As a quick aside: A lot of Rust detractors might say now: “See you need to pull in so many different crates. This is a huge supply-chain risk”. Interestingly enough though, all the crates used (quote, syn and proc-macro2) come from the same person: David Tolnay (I have sung his praises already, so I’ll spare you from it here). So the supply-chain risk is actually just the same as one crate, we would just degrade compile time and code re-usability. So please don’t just look at “number big” and assume that means the supply-chain risk is directly correlated. There goes much more into that.

Back to the topic – let’s generate the source code:

use proc_macro::TokenStream;
use quote::quote;
use syn::parse_macro_input;
#[proc_macro]
pub fn query_in_list(input: TokenStream) -> TokenStream {
    let query_in_list = parse_macro_input!(input as QueryInList);
    let (placeholders, qe) = query_in_list.example_query();
    let ph = std::iter::repeat_n(true, placeholders);
    let query_result_type = query_in_list.query_result_type;
    let fragments = query_in_list.query.iter().map(|f| match f {
        QueryFragment::Lit(lit) => quote! { builder.push(#lit); },
        QueryFragment::Loop { name, list, expr } => quote! {
            builder.push(" ( ");
            let mut separated = builder.separated(", ");
            for #name in #list {
                separated.push_bind({ #(#expr)* });
            }
            builder.push(" ) ");
        },
    });
    quote! {{
        // We are generating an example query here, but discarding the result.
        // This is only used to run at compile-time against the database to
        // ensure type-safety.
        let _ = sqlx::query_as!(#query_result_type, #qe, #(#ph),*);
        let mut builder = sqlx::QueryBuilder::new("");
        #(#fragments)*
        builder
    }}
    .into()
}

So, what’s happening here? First we transform the fragments we collected from the macro into their respective code-pieces: Just pushing the string in case of a literal, otherwise creating the Separated and pushing all the values based on the for-loop. As you can see, I basically just paste the whole code block inside the curly-braces into the Separated::push_bind function, which actually works great.

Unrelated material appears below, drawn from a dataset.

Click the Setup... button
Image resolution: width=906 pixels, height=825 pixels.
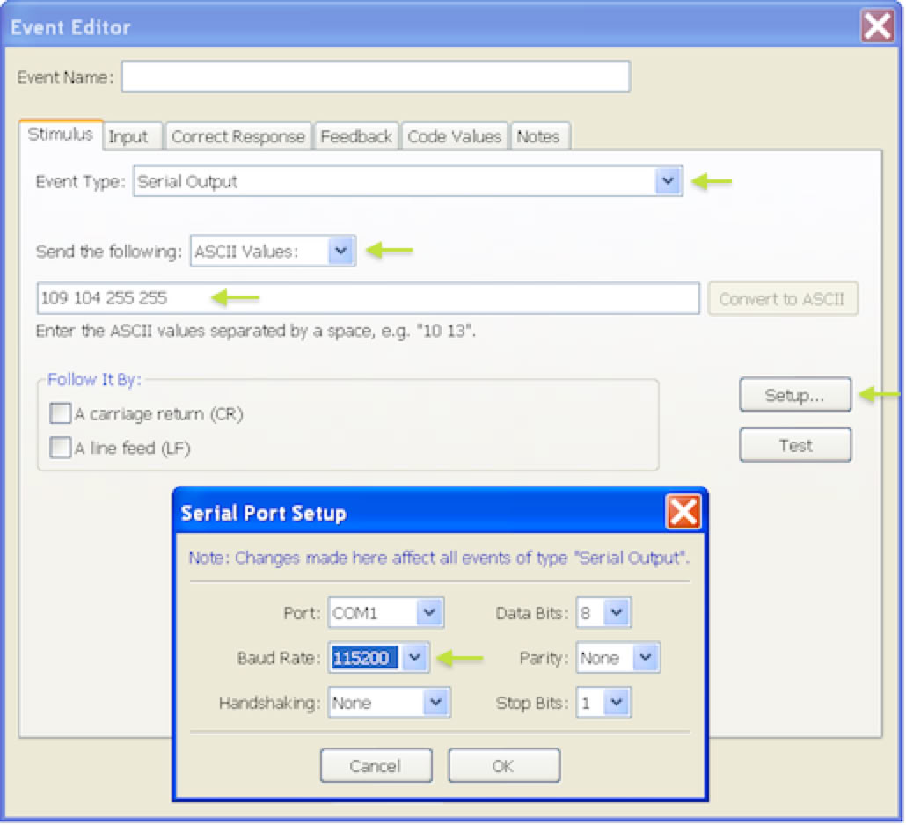(794, 395)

As for our example query, we actually need to push the same number of arguments into the codes, as we have bindings in the query, for that I just created an iterator of the value true that yields exactly the right amount of times. Surprisingly, this works and MariaDB does not complain about any type miss-matches either (put a pin in that, we’ll need that later again).

The Good

We have our cake and can eat it too (mostly, we’ll come to that). We can validate our query at compile-time, while leveraging the QueryBuilder to actually avoid the limitations of MariaDB. Nominally I have reached my goal, but the solution is still far from perfect, as I will explain in the next sections.

The Bad

While we actually do have the type now, to actually get the data out we still have to derive FromRow for the struct and pass through that code.

Must worse though, this solution is not 100% air-tight. Let me demonstrate this:

let groups = vec![String::new("/root")];
let roles = query_in_list!{
    RoleType,
    "SELECT *"
    "FROM groups"
    "WHERE idp_group IN"
    for group in groups { group }
};
roles.query_as::<OtherType>(&mut db).await

Since the function query_as takes a mutable reference, we cannot return just the query because the builder, to which it holds a reference, would be dropped at the end of the block. So between the macro and the actual use of the query it could still come to some type confusion.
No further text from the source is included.